» EXERCISE PROMPT
Set the listing down again, exactly as it stands below.

- - - - - - -

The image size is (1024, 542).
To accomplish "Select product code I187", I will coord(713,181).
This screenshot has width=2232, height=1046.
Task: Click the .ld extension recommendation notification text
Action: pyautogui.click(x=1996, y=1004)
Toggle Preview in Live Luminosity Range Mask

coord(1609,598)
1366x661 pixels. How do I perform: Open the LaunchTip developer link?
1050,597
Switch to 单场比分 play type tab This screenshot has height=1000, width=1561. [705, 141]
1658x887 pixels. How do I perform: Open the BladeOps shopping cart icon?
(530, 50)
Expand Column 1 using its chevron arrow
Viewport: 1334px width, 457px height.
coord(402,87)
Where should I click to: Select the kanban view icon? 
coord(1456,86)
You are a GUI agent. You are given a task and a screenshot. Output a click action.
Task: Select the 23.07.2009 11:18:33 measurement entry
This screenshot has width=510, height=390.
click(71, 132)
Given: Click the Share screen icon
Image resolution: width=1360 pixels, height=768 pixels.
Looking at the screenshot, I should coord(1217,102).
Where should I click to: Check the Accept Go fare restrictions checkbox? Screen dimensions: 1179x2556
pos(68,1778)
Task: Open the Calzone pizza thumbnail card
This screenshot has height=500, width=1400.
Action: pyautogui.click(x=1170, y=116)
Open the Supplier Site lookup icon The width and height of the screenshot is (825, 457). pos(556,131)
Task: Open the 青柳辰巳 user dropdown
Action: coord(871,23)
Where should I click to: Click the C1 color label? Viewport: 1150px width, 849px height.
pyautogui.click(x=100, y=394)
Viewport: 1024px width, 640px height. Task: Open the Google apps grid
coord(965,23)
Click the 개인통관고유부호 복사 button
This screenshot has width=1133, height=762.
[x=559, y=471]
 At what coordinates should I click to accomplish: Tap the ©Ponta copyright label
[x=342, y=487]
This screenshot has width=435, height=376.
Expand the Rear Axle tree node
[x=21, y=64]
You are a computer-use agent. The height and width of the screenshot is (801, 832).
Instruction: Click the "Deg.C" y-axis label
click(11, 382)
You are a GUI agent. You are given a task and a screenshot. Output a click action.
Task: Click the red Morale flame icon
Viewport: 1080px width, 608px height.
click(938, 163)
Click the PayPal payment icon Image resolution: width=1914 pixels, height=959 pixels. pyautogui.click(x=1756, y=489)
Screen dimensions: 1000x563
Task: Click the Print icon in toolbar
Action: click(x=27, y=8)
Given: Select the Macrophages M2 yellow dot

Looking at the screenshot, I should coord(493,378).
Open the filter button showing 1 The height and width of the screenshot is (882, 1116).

- - - - - - -

» ANSWER TO THIS TASK
The image size is (1024, 542).
To accomplish "Select product code I187", I will coord(713,181).
This screenshot has width=2232, height=1046.
Task: Click the .ld extension recommendation notification text
Action: pyautogui.click(x=1996, y=1004)
Toggle Preview in Live Luminosity Range Mask

coord(1609,598)
1366x661 pixels. How do I perform: Open the LaunchTip developer link?
1050,597
Switch to 单场比分 play type tab This screenshot has height=1000, width=1561. [705, 141]
1658x887 pixels. How do I perform: Open the BladeOps shopping cart icon?
(530, 50)
Expand Column 1 using its chevron arrow
Viewport: 1334px width, 457px height.
coord(402,87)
Where should I click to: Select the kanban view icon? 
coord(1456,86)
You are a GUI agent. You are given a task and a screenshot. Output a click action.
Task: Select the 23.07.2009 11:18:33 measurement entry
This screenshot has width=510, height=390.
click(71, 132)
Given: Click the Share screen icon
Image resolution: width=1360 pixels, height=768 pixels.
Looking at the screenshot, I should coord(1217,102).
Where should I click to: Check the Accept Go fare restrictions checkbox? Screen dimensions: 1179x2556
pos(68,1778)
Task: Open the Calzone pizza thumbnail card
This screenshot has height=500, width=1400.
Action: pyautogui.click(x=1170, y=116)
Open the Supplier Site lookup icon The width and height of the screenshot is (825, 457). pos(556,131)
Task: Open the 青柳辰巳 user dropdown
Action: coord(871,23)
Where should I click to: Click the C1 color label? Viewport: 1150px width, 849px height.
pyautogui.click(x=100, y=394)
Viewport: 1024px width, 640px height. Task: Open the Google apps grid
coord(965,23)
Click the 개인통관고유부호 복사 button
This screenshot has width=1133, height=762.
[x=559, y=471]
 At what coordinates should I click to accomplish: Tap the ©Ponta copyright label
[x=342, y=487]
This screenshot has width=435, height=376.
Expand the Rear Axle tree node
[x=21, y=64]
You are a computer-use agent. The height and width of the screenshot is (801, 832).
Instruction: Click the "Deg.C" y-axis label
click(11, 382)
You are a GUI agent. You are given a task and a screenshot. Output a click action.
Task: Click the red Morale flame icon
Viewport: 1080px width, 608px height.
click(938, 163)
Click the PayPal payment icon Image resolution: width=1914 pixels, height=959 pixels. pyautogui.click(x=1756, y=489)
Screen dimensions: 1000x563
Task: Click the Print icon in toolbar
Action: click(x=27, y=8)
Given: Select the Macrophages M2 yellow dot

Looking at the screenshot, I should coord(493,378).
Open the filter button showing 1 The height and width of the screenshot is (882, 1116).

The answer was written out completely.